Feature Engineering

The gap between a model's potential and its actual performance is almost always a feature engineering problem. On the NYC Taxi dataset, adding Haversine distance and time-of-day features improves R² from 0.41 to 0.76 — an 85% gain from domain knowledge alone, without touching the model architecture. In real-time ride-time prediction systems, feature engineering (distance, traffic, turn complexity) routinely contributes more to accuracy than model selection. This lesson covers the mathematics of common transforms, shows how target encoding and polynomial features work inside CV folds to avoid leakage, and maps when each encoding strategy applies.

Theory

Feature Transforms

Log transform compresses right tails. Polynomial expansion adds x², x³… to enable linear models to learn curved decision boundaries.

Raw data rarely speaks directly to a model. Feature engineering is the translation layer — converting domain knowledge ("distance matters more than raw coordinates", "log-income is more linear than income") into a form the model can exploit. Most models assume a roughly linear relationship between features and target; feature engineering makes that assumption true.
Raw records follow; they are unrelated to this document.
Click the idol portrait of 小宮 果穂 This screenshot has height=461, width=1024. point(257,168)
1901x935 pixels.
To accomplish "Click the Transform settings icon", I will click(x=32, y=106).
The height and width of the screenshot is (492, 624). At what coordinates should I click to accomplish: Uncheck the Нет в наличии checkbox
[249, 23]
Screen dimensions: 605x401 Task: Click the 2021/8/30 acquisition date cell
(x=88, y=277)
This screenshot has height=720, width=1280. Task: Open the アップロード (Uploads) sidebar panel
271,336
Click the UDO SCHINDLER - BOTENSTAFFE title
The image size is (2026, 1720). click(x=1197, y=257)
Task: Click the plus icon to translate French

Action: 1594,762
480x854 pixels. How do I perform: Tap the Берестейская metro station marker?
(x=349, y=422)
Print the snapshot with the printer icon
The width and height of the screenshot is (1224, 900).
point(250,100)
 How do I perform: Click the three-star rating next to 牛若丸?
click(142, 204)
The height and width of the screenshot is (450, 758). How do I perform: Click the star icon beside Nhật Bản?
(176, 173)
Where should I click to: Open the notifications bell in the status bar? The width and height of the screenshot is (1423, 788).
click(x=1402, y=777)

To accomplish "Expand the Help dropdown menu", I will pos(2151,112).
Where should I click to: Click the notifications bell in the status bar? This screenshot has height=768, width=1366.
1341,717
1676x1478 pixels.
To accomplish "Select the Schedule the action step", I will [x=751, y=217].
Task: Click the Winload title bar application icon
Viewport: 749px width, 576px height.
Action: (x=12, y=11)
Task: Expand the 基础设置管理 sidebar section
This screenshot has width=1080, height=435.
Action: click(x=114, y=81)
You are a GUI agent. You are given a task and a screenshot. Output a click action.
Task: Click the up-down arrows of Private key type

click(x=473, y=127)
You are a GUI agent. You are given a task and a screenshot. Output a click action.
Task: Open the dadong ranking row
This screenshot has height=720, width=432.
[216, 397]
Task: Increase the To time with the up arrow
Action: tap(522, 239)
A well-engineered feature set regularly outperforms a more complex model on raw features.

Feature engineering transforms raw input $\mathbf{x} \in \mathbb{R}^p$ into a richer representation $\phi(\mathbf{x}) \in \mathbb{R}^d$ where $d \gg p$ . The goal: make the relationship between features and target more linear and separable for downstream models.

Polynomial Features

Extend the feature vector with degree- $d$ interactions:

$\phi(\mathbf{x}) = [1,\ x_1,\ x_2,\ x_1^2,\ x_1 x_2,\ x_2^2,\ \ldots]$

For $p$ features and degree $d$ , the expanded space has $\binom{p+d}{d}$ terms. Degree-2 with 10 features → 66 terms. Degree-2 with 100 features → 5,151 terms — quadratic in $p$ .

The combinatorial explosion ( $\binom{p+d}{d}$ terms) is unavoidable for full polynomial expansions, which is why degree-2 with 100 features produces 5,151 terms. This is not a failure of the approach — it's why kernel methods and neural networks exist. A kernel implicitly computes dot products in this expanded space without materializing the expansion; a neural network learns which interactions matter rather than enumerating all of them. Feature engineering by hand is the right choice when you know which interactions matter; learned representations are right when you don't.

Log and Power Transforms

For right-skewed features (income, price, counts), apply:

$x' = \log(1 + x) \quad \text{or} \quad x' = x^{\lambda}, \quad \lambda \in (0, 1)$

The log-transform compresses large values, reducing outlier influence and making distributions more Gaussian (which linear models implicitly assume via the Gauss-Markov theorem).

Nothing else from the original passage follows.